▶ [SOURCE PASSAGE]:
◇ ◇ ◇

4 Major Problems With Cub Cadet Z-Turn Mowers
If you’re purchasing a Cub Cadet ZTR for your over 2 acres yard, any model that costs lower than $4,500 is a potential gateway to getting pissed off on a sunny day.
It’s quite disappointing when you consider that the majority of people who patronize zero-turn mowers are actually homeowners in need of residential-grade models. In fact, the brand made it into our list of worst zero-turn mowers simply because of the distribution of low-quality entry-level categories.
If you’re part of that category, here are 4 major problems you must consider before buying a Cub Cadet z-turn:
1. The Aggravating Noise
The low-end residential Cub Cadets scream like banshees when the mower is in use. The neighbors will suddenly be alerted of your misfortune– and theirs. You know how some lawn tenders mount their z-turns without ear protection gear? Yeah, you can’t do that on a Cub Cadet– at least if you love your ears.
2. Logic Over Functionality
There’s something uncanny about how the seats, on majorly the residential models, plummet limp when you pull them over to access the batteries. I would suggest or expect to see support to suspend the seats from falling on top of the footplate, but there is no such thing. It might seem like a minor problem, but can be quite troubling for older folks to manage.
The same issue plagues the wash ports on the deck; they allow an inlet of water for washing out dry clippings but do not contain the proper suction to match the AeroForce deck types. A lot of reasoning and crouching will end up being used to properly clean the deck.
Besides, frequent water use on your blade and pulley area isn’t advisable as it provides a crevice for rust to creep in, better to use the good old dry-scraping method as much as you can.
3. Minor Seating Issues
I’m certainly not impressed by the seating of Cub Cadet residential mowers. For a machine with headlights, I would expect it to provide comfort considering I have to sit in it for hours. While I understand that zero-turn mowers are generally no fun to ride, I do expect a decent amount of suspension and comfort, all of which I see the shortage of at the homeowner level grades.
4. Shaky Deck Problems
While the continuous frame allows for more durability, sometimes the decks are mounted loosely, so much so that you couldn’t rest a foot on it. I’ve encountered this problem on the Ultima ZT1. This isn’t a common situation and is not witnessed on every ZTR the company assembles and distributes. However, it’s mostly seen in the lower-end models whereas such a problem should not exist.
Frequently Asked Questions About Cub Cadet Zero-Turn Mowers
- How many Cub Cadet zero-turn models are there?
There are over 65 models; some models are currently not in production and the company has maintained constant reinvention since the late 90s.
- How much maintenance do Cub Cadet zero-turns need?
In as much as the possibility of purchasing a faulty machine exists, the level of supervision is average. Aside from the basic maintenance a zero-turn mower requires, I find that Cub Cadets are pretty independent machines with a fairly rigid build and futuristic design.
- How long do Cub Cadet zero-turn mowers last?
This would depend on the models; entry-level prototypes will last a maximum of 8 years, high-ends will last 13 years, and the commercial grade models 15 years max– all under the appropriate conditions and maintenance.
- Where are Cub Cadet zero-turn mowers manufactured?
Cub Cadet ZTRs are manufactured in America; Ohio, Mississippi, and Tennessee.
- Are there other alternatives similar to Cub Cadet ZTRs?
I find the Toro zero-turn mowers to be comparable to Cub Cadets; they are priced and offer user-friendly attributes similarly. Otherwise, you can go for Ariens ZTR if you are looking for comfort, effective maneuverability, speed, and an aesthetically pleasing lawn.

◇ ◇ ◇

Change "loosely" to "poorly" in the section of the Cub Cadet mower text that starts at "4. Shaky Deck" and ends at "should not exist.", then write out that section again.

▶ [SOURCE INFORMATION]:

◇ ◇ ◇

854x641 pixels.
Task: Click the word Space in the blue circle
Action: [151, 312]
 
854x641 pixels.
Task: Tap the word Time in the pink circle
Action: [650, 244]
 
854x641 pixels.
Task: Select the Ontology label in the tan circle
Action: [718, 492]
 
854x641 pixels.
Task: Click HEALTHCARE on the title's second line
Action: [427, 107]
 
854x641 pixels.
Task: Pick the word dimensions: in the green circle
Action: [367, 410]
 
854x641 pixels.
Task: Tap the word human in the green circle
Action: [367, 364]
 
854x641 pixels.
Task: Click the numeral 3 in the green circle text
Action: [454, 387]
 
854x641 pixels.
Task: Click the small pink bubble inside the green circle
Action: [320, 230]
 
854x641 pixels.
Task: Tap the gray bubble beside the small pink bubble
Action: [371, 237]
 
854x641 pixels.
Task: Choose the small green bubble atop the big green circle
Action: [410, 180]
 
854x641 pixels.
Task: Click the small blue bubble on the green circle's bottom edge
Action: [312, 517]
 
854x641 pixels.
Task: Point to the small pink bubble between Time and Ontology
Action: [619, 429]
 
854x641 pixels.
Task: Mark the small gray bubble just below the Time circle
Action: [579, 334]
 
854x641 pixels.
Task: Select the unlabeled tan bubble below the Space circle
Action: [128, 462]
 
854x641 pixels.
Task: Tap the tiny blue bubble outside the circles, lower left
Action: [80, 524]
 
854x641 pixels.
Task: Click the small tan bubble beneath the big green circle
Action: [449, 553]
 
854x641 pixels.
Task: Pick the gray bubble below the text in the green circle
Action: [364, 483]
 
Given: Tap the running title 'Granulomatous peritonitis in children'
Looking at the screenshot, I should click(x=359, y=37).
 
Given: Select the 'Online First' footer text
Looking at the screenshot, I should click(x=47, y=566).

◇ ◇ ◇

▶ [ANSWER BOX]:
4. Shaky Deck Problems
While the continuous frame allows for more durability, sometimes the decks are mounted poorly, so much so that you couldn’t rest a foot on it. I’ve encountered this problem on the Ultima ZT1. This isn’t a common situation and is not witnessed on every ZTR the company assembles and distributes. However, it’s mostly seen in the lower-end models whereas such a problem should not exist.